▶ _TASK SET_:
a) In the forum thread about partners and the gym, how many nights a week was the poster's ex-husband unhappy about the poster being at the gym instead of home?
b) Pick up the forum thread about partners and the gym after its final sentence.

I wouldnt be sad...I would be MAD

Make sure he knows where you are going ahead of time next time and if he gives you grief, then it is time for a serious talk.

lumifan4ever
04-19-2007, 11:01 AM
My ex husband was like that. He wanted me to lose weight because he didn't like fat women. But when i joined the gym, he didn't like that i wasn't home to cook dinner 3 nights a week and he had to watch the baby. But he wanted me to lose weight. talk about double standards.

my boyfriend loves for me to go to the gym. he likes the fact that i want to lose weight and supports me. when i complain about wanting to see him, he tells me i can see him after the gym...it's only an hour. and i go to a co-op gym, so it's good to know that he's not afraid i'll pick up some other guy. I go to the gym, get a good workout and tell him how great i feel. I love it!!!

HeatherAngel
04-19-2007, 11:07 AM
Jealousy is an emotion rooted totally in lack of self-esteem and insecurity.

I'm going to jump into this thread... I am sorry you are having a difficult time, but I'm going to comment on the other side of this issue.

▶ _DATASET EXTRACT_:
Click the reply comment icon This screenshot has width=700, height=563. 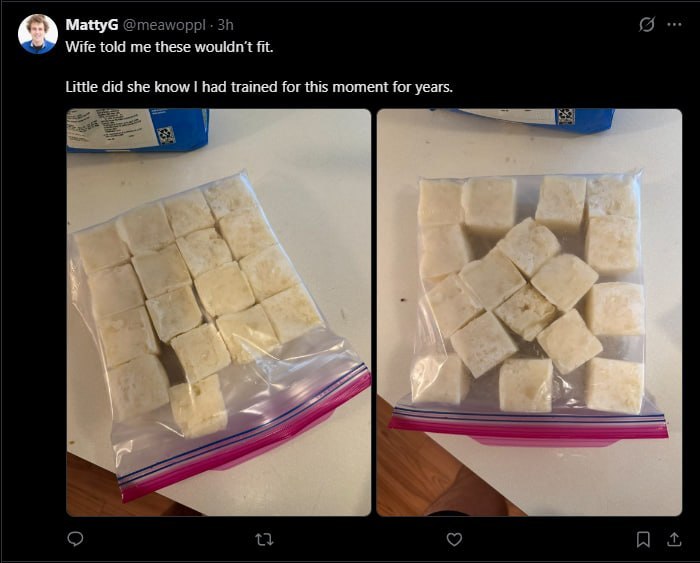(75, 539)
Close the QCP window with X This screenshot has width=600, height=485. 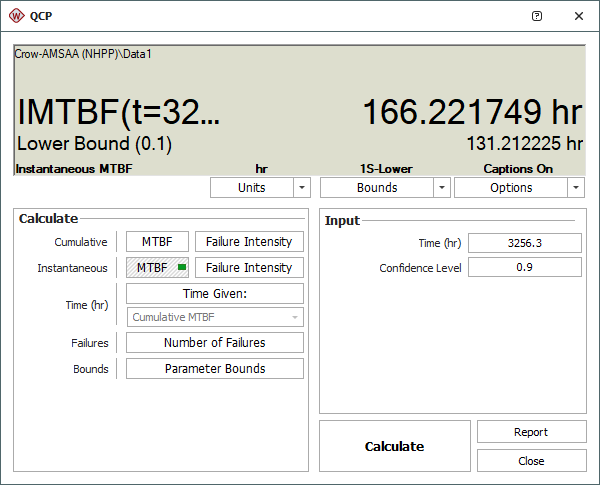pos(579,16)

▶ _IN RESPONSE_:
a) Three nights a week.

b)
Ladybugnessa is absolutely right. When my husband was going to the gym (and I was not - and still do not) it represented for me a rejection of everything about me. My insecurity and total lack of self-esteem made my brain work something like this: "If that's what he likes, and what he wants, then he does not like or want me." and "All women who go to gyms must be self-absorbed in their looks, and thus attractive; I am NOT attractive, so he must go there to look at attractive women."

It is not easy for me to type these things. I cried every single time he left the house for the gym. I hated him going. I hated myself.

My husband eventually stopped going to the gym, and (rightly) blamed me. [I should add here that for a while, we went to the gym together, but at a time that suited him, and not me... as a result, we wouldn't get home until 10pm, and then head for bed. I hated it that he considered our time at the gym 'time together' - it wasn't what *I* wanted.]

I have to say - if he went to the gym now, I honestly wouldn't care. I was so dependent on him (read: clingy, desperate and emotional) that I couldn't bear for him to be away from me, doing something for himself. I hope I haven't put him off gyms completely - I don't think so, as he has started talking about joining again. I hope he does.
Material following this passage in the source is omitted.